Violations, complaints and warnings will be uploaded to the map in real time, said Assistant City Manager Dan Hoffman. Red dots on the tracker represent active violations, or reported complaints from the 311 hotline. The map has two layers: a historical layer dating back to March and a current inspections layer.

The city also developed an app for code enforcement officers to use to appropriately address violations based on a business’ history, Hoffman said.

Code enforcers have made more than 10,500 routine business inspections since March 16, Feldman said. Many enforcers have also stood in front of businesses to encourage residents to wear masks. They’ve made 6,177 contacts with residents, Feldman said. All residents wore masks except 15 who claimed a medical exemption and another 11 who refused and were issued warnings.

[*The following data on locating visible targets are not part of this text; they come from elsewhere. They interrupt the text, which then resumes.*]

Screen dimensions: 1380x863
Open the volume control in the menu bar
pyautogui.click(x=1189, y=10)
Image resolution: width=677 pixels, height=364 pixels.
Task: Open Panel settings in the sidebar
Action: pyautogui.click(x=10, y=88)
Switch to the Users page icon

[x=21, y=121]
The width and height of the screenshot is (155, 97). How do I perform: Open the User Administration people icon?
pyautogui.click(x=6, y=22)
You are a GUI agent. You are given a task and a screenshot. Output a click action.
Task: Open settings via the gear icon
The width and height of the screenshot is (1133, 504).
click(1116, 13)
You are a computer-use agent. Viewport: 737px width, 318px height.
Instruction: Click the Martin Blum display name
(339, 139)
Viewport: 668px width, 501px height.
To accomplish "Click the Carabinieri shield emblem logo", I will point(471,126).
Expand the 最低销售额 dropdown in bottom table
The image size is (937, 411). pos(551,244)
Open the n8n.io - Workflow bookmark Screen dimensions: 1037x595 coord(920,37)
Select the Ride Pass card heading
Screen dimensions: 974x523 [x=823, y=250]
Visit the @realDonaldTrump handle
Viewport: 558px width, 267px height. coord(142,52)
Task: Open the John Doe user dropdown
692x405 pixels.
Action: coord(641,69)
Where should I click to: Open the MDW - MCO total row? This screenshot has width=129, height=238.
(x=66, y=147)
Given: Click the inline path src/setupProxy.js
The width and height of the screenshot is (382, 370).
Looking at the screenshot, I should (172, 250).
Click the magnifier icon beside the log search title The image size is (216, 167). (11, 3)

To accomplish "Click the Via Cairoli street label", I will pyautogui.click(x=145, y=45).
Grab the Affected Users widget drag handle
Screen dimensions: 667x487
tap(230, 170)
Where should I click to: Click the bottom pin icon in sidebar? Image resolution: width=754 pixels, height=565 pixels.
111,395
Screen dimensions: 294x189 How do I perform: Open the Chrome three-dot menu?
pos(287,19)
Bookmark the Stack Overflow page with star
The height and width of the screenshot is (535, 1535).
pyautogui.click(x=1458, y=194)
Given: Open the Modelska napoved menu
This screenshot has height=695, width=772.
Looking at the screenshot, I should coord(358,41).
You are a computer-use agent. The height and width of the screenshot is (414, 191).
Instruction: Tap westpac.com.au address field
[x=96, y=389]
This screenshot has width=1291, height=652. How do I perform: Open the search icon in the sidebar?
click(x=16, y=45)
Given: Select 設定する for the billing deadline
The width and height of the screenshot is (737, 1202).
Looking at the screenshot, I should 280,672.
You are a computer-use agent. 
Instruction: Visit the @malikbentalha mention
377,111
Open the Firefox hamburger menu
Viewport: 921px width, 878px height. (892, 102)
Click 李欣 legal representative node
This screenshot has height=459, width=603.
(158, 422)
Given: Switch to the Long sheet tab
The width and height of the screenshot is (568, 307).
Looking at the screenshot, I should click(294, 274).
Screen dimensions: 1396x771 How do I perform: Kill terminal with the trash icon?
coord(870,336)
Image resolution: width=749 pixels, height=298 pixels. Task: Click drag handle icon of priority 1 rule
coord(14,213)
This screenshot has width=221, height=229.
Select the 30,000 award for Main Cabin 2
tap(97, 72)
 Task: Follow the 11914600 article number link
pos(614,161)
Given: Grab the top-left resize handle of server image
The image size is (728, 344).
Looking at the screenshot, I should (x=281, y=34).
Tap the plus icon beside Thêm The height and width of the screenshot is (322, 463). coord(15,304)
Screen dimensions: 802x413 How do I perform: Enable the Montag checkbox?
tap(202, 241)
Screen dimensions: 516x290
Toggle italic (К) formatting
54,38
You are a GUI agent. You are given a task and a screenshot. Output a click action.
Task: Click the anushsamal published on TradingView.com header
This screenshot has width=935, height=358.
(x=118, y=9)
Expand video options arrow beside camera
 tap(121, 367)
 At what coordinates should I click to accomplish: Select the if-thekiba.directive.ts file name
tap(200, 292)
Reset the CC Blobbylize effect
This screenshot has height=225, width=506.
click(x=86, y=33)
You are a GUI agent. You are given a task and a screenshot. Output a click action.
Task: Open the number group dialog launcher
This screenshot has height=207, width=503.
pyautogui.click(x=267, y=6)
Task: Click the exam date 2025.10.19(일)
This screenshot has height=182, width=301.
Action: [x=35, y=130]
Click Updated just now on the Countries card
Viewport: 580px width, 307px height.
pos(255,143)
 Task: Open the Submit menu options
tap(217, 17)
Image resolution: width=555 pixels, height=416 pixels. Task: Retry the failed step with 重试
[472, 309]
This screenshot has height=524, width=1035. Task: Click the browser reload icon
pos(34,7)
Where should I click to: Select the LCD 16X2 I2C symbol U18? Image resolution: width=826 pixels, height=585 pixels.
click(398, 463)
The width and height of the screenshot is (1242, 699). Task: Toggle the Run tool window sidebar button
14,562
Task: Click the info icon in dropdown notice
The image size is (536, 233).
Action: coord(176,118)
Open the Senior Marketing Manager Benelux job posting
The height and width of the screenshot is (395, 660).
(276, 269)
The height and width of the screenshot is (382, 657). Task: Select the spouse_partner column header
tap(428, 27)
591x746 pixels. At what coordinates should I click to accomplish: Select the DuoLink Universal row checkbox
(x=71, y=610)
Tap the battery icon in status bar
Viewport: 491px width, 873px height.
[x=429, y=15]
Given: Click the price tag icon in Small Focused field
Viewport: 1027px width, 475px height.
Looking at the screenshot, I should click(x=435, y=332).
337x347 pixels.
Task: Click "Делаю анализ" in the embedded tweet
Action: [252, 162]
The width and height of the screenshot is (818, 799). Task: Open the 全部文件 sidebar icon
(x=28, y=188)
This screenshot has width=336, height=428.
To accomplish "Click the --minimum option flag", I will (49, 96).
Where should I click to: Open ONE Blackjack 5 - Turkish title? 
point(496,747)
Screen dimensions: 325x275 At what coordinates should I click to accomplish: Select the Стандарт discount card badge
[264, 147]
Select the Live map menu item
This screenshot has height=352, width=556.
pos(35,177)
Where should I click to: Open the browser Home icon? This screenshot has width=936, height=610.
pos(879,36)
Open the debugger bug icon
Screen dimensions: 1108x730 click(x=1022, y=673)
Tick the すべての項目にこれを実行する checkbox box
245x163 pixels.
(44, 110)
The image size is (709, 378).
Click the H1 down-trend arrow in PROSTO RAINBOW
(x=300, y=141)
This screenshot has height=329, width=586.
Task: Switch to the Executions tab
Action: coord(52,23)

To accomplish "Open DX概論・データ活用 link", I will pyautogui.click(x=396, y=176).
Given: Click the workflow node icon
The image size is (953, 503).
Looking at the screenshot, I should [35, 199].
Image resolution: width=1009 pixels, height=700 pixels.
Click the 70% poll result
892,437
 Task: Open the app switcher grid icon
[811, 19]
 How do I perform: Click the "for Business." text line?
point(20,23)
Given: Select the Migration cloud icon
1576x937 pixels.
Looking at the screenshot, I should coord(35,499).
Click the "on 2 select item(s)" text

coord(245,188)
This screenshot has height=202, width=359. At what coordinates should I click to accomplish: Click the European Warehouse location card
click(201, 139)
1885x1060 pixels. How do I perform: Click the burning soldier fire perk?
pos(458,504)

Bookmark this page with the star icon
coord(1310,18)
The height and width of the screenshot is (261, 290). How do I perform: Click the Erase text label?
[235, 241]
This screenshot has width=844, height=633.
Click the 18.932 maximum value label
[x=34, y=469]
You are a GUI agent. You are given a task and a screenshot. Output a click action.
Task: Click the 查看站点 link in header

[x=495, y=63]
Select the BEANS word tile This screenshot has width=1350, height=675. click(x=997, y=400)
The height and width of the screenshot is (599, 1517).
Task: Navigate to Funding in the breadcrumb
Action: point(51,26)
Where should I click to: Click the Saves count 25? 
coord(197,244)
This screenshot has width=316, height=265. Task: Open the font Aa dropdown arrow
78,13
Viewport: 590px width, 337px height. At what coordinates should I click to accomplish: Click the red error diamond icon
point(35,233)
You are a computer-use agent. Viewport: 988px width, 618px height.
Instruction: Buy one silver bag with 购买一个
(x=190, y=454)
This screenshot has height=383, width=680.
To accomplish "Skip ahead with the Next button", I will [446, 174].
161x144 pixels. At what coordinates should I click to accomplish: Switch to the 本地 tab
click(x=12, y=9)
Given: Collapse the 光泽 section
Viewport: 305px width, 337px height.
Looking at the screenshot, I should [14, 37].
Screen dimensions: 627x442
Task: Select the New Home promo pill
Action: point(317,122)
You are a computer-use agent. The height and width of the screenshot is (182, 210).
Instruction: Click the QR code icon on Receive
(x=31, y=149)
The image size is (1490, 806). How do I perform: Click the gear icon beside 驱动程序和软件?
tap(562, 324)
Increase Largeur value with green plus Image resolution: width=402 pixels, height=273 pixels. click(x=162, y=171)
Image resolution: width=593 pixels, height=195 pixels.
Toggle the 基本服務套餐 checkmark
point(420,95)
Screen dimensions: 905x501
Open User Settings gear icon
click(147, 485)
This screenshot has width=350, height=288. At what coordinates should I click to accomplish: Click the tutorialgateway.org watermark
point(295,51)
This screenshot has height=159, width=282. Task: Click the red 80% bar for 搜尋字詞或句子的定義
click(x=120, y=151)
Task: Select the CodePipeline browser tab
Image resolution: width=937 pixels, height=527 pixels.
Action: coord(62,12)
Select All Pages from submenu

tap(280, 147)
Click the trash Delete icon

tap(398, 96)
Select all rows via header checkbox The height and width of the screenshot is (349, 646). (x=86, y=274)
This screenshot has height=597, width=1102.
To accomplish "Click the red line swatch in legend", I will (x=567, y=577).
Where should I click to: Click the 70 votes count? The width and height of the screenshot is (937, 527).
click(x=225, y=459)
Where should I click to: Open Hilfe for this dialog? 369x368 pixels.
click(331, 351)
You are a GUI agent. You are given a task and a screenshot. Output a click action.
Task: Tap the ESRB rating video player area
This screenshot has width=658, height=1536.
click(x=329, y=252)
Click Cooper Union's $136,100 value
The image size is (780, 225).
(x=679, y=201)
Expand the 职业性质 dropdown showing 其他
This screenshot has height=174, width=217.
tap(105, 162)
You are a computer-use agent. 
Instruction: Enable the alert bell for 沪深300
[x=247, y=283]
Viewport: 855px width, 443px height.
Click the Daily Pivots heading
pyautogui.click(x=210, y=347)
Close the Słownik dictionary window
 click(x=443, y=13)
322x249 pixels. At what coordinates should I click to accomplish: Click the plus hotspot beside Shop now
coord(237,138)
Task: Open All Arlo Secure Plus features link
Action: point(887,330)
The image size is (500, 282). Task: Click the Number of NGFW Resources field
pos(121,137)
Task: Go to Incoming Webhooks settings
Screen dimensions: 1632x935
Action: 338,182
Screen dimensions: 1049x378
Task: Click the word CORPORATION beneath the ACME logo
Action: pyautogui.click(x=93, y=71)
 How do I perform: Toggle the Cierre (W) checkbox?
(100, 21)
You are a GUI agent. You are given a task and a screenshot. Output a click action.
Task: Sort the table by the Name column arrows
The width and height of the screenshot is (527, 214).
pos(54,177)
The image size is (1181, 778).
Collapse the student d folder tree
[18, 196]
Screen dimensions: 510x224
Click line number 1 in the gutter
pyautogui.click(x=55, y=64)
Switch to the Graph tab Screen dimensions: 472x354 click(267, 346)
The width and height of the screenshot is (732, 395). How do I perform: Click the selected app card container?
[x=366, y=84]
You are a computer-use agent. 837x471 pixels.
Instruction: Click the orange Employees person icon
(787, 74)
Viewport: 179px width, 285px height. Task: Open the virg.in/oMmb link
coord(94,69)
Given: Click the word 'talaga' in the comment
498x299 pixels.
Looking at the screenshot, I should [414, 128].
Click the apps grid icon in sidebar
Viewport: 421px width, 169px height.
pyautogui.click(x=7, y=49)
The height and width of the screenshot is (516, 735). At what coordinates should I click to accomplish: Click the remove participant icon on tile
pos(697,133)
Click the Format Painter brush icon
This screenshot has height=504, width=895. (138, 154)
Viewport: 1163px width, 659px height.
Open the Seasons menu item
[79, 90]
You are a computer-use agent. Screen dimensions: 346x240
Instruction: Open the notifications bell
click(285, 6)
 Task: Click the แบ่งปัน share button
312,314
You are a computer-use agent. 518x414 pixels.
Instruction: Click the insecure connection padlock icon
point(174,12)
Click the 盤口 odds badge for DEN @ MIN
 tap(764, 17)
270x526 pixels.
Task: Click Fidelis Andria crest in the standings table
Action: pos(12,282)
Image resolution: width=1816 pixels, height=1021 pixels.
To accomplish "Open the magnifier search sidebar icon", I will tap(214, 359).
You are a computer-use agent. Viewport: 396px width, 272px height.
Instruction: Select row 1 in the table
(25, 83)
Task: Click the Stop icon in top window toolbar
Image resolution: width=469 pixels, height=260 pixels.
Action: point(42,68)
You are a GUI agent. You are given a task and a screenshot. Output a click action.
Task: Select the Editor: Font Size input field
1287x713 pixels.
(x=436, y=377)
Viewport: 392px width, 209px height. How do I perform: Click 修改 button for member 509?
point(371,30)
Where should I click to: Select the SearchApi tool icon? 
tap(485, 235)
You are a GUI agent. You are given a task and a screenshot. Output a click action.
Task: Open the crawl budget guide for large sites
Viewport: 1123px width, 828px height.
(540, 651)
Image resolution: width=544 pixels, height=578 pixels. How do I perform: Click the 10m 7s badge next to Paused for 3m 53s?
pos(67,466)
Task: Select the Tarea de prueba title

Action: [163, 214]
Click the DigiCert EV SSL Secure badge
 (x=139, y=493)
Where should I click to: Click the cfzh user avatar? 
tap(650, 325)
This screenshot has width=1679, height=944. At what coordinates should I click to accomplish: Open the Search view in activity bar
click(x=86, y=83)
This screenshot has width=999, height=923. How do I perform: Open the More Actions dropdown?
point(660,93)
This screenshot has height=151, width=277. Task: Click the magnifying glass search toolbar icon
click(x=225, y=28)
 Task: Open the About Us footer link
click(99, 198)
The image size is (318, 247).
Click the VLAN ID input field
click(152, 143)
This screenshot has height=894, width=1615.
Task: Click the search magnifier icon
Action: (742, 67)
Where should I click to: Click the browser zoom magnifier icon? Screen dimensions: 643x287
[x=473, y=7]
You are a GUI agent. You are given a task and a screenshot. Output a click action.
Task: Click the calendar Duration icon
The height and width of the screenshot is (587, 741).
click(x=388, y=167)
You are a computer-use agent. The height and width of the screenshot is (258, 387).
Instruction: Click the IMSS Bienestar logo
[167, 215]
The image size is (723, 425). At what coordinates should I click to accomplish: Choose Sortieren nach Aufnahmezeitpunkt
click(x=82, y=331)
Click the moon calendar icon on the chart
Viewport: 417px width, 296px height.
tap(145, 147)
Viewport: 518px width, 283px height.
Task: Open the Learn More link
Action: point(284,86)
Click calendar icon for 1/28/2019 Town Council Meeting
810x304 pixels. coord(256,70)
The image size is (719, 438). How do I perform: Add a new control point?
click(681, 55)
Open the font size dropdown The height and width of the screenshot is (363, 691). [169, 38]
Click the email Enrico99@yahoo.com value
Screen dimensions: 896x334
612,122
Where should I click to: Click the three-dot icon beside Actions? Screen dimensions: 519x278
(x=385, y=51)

Feldman said he doesn’t have information about how many citations were issued to order violations.

About 80,000 masks were also distributed on RTS buses, Feldman added. Sanitization stations are available on the buses, and drivers now have plexiglass dividing them from riders.

The city is also collaborating with UF to find ways for bars and restaurants to move gatherings outdoors, Feldman said. The goal is to avoid students going to indoor gatherings like house and fraternity parties, where spreading COVID-19 is more likely.

“We have to recognize that students are students, and they will go somewhere,” Feldman said.